Looking for something Thai inspired? Try this idea.
Ingredients
- 3 cups left over cooked egg vermicelli pasta
- 1-2 x 170g cans crab meat, well drained
- 4 eggs
- 2 tblsp chopped coriander and chives
- 2 tblsp Thai red or green curry paste
- ½ cup grated parmesan cheese
- 2 chargrilled red peppers, sliced
- 8-10 large basil leaves
- Thai Avocado Spread
- 2 avocados
- 1 tblsp each Thai curry paste, mint and coriander or parsley
- 1 tblsp each fish sauce and sesame oil
Method
- In a bowl, toss together the pasta, crabmeat, eggs, herbs and curry paste and cheese.

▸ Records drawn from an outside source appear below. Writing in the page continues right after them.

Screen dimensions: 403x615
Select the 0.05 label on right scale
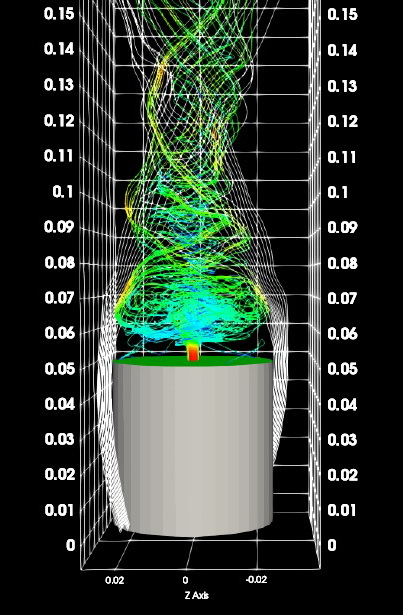343,369
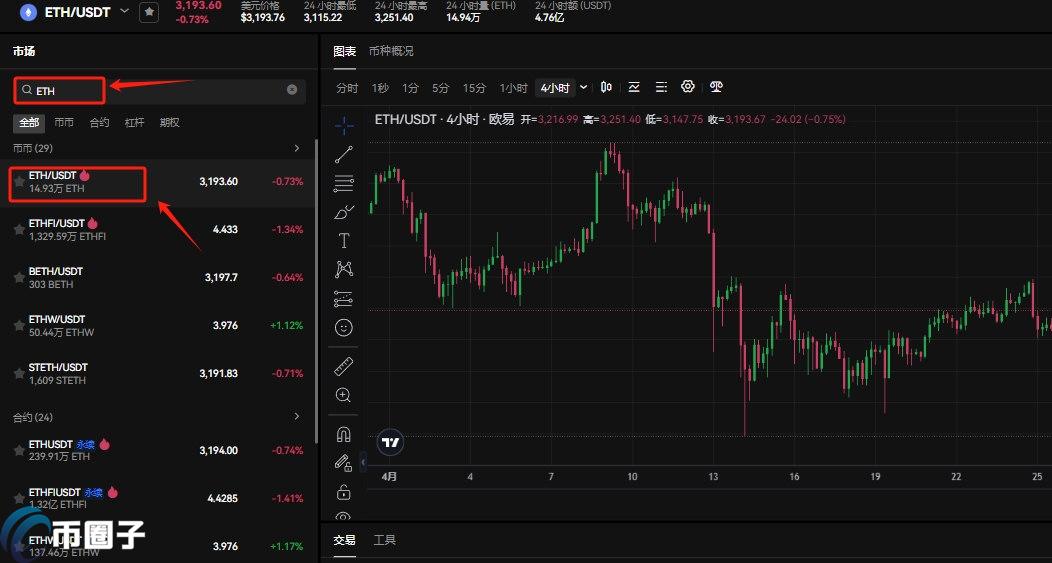Select the 15分 time interval
This screenshot has height=563, width=1052.
474,88
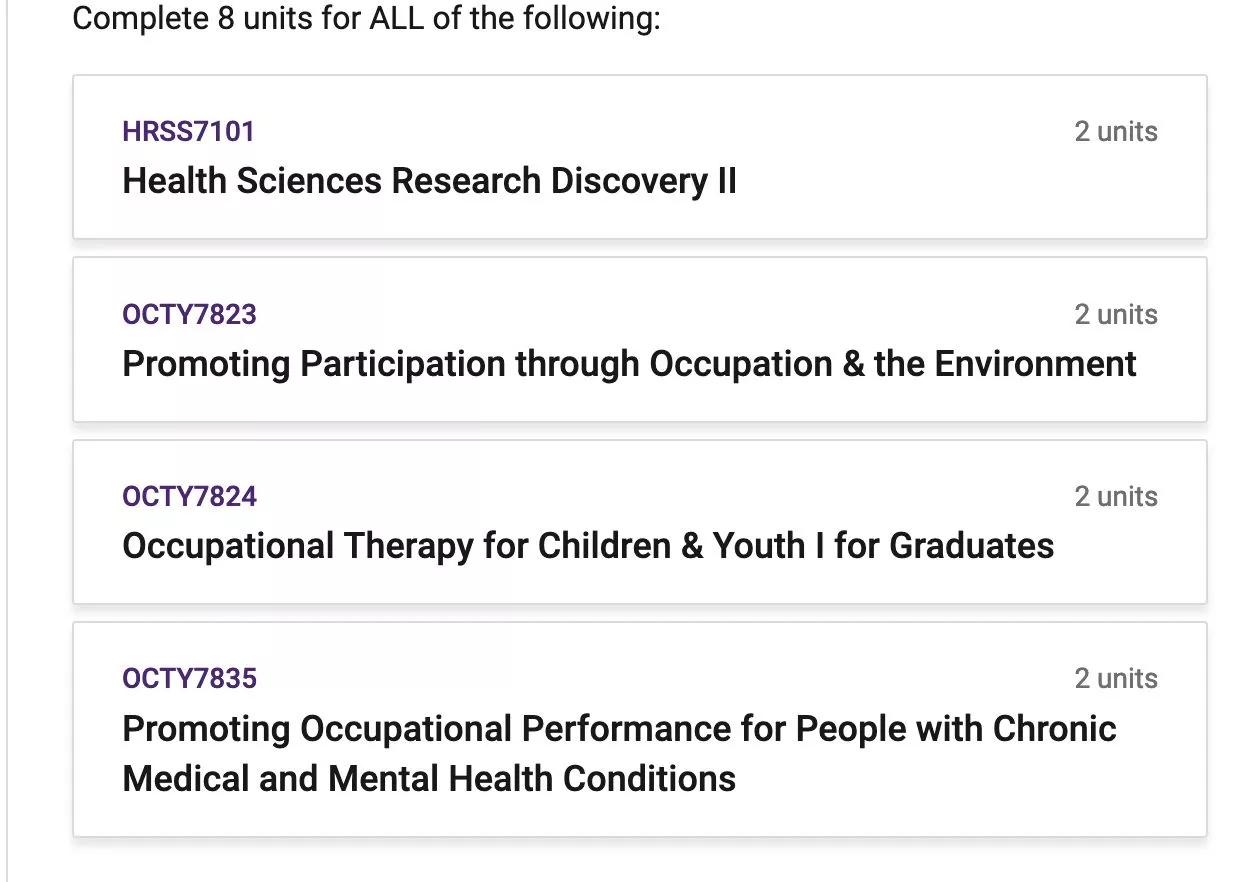Open the OCTY7824 course code link
The image size is (1244, 882).
tap(189, 496)
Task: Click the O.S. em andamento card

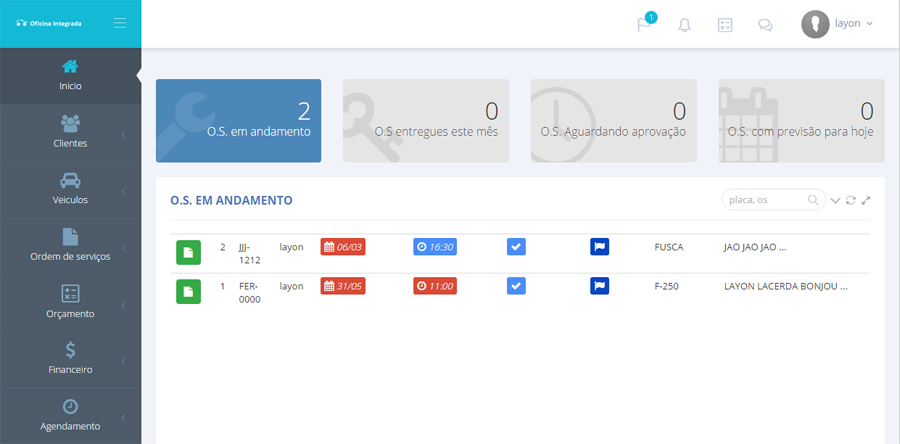Action: click(x=238, y=120)
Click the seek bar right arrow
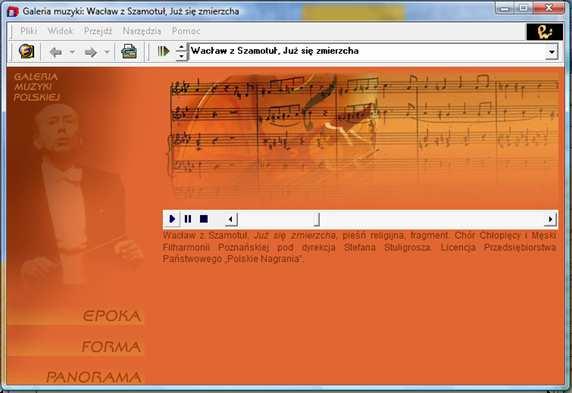Screen dimensions: 572x393 550,219
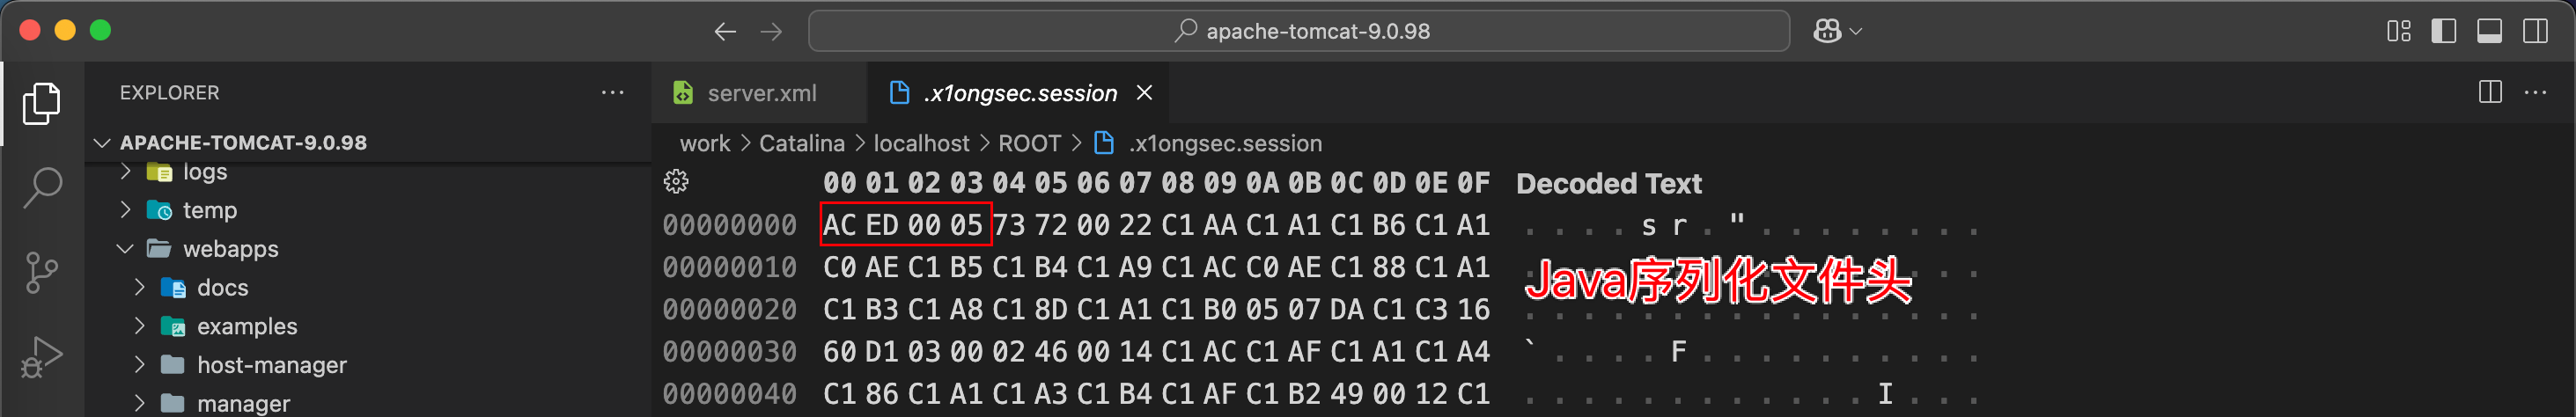Switch to the server.xml tab

[x=745, y=93]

- Pan fry tablespoonfuls of the mixture in a little hot oil in a frying pan until golden and crispy and then flip and cook the other side. Keep warm in a low oven while preparing the remaining cakes. Serve topped with chargrilled red peppers, basil leaves and the Thai avocado spread. If wished serve with the Chilli Dressing as well.
Thai Avocado Spread
- Halve, stone and scoop the pulp from the avocado. Mash with the curry paste, herbs, fish sauce and sesame oil.
Chilli Dressing
- Mix together 3 tablespoons each of sweet chilli sauce, oil and wine vinegar.